After the Battle of Waterloo, at around 21:00, Prince Blücher and the Duke of Wellington met close to the inn signifying the end of the fighting. There is a large mural within the Palace of Westminster painted by Daniel Maclise in 1861 that depicts the meeting taking place at La Belle Alliance.
According to page 57 of his 1877 Book "Notes and Reminiscences of a Staff Officer" by Lieutenant Colonel Basil Jackson, writes: Certainly it was a moment when even the Iron Duke might feel excited. I heard him say to Colborne (who had stopped the 52nd and was forming his troops for the Duke to review), as he shook hands on departing, that he would endeavour to send some flour for his men. He then turned his horse towards Waterloo, followed by five persons only.
On nearing the farm of La Belle Alliance, a group of horsemen were seen crossing the fields on our right; on seeing them, the Duke left the road to meet them. They proved to be Marshal Blücher and his suite. The two great chiefs cordially shook hands, and were together about ten minutes; it was then so dark that I could not distinguish Blucher's features, and had to ask a Prussian officer whom the Duke was conversing with, although I was quite close to him at the time, but of course not near enough to hear what was said. On leaving Blucher, the Duke rode at a walk towards Waterloo. Darkness shrouded the spectacle of the dead and dying near La Haye Sainte; but the frequent snorting of our horses as they trod between them showed that the ground, so fiercely contested during the day, was very thickly strewed with bodies of the brave.

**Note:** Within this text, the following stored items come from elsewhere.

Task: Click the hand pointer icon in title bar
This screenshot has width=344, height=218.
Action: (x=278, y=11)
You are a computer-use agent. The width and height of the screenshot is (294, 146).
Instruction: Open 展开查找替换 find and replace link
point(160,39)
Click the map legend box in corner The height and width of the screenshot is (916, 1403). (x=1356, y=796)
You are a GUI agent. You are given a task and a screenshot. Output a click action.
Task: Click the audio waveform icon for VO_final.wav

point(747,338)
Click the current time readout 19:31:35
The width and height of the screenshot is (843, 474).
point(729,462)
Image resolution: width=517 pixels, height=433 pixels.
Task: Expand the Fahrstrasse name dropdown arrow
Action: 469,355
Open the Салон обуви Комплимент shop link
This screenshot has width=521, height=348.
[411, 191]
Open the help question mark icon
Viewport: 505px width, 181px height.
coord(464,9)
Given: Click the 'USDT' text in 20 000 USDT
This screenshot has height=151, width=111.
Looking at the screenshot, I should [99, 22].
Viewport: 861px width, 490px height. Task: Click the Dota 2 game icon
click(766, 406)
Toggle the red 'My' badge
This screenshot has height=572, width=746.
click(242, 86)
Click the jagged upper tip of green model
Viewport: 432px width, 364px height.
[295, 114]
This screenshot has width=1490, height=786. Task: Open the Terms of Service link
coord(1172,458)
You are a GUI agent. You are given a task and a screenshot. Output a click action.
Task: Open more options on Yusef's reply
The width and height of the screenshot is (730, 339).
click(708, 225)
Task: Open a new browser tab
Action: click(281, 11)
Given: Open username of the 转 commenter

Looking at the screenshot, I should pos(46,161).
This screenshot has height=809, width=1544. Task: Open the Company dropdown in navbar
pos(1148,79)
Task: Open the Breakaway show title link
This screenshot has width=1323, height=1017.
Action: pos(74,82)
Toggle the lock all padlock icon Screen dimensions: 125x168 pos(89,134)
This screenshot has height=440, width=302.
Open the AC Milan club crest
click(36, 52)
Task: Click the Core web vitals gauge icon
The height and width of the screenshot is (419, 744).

Blücher, the Prussian commander, suggested that the battle be remembered as la Belle Alliance, to commemorate the European Seventh Coalition of Britain, Russia, Prussia, the Netherlands, Sweden, Austria, Spain, Portugal, Sardinia, and a number of German States which had all joined the coalition to defeat the French Emperor. Wellington, who had chosen the field and commanded an allied army which had fought the French all day, instead recommended Waterloo, the village just north of the battlefield, where he himself had spent the previous night. Nevertheless, in 1815 the Rondell plaza in Berlin was renamed Belle-Alliance-Platz to commemorate the victory. There is a single La Belle Alliance Square in the UK, in Ramsgate, Kent.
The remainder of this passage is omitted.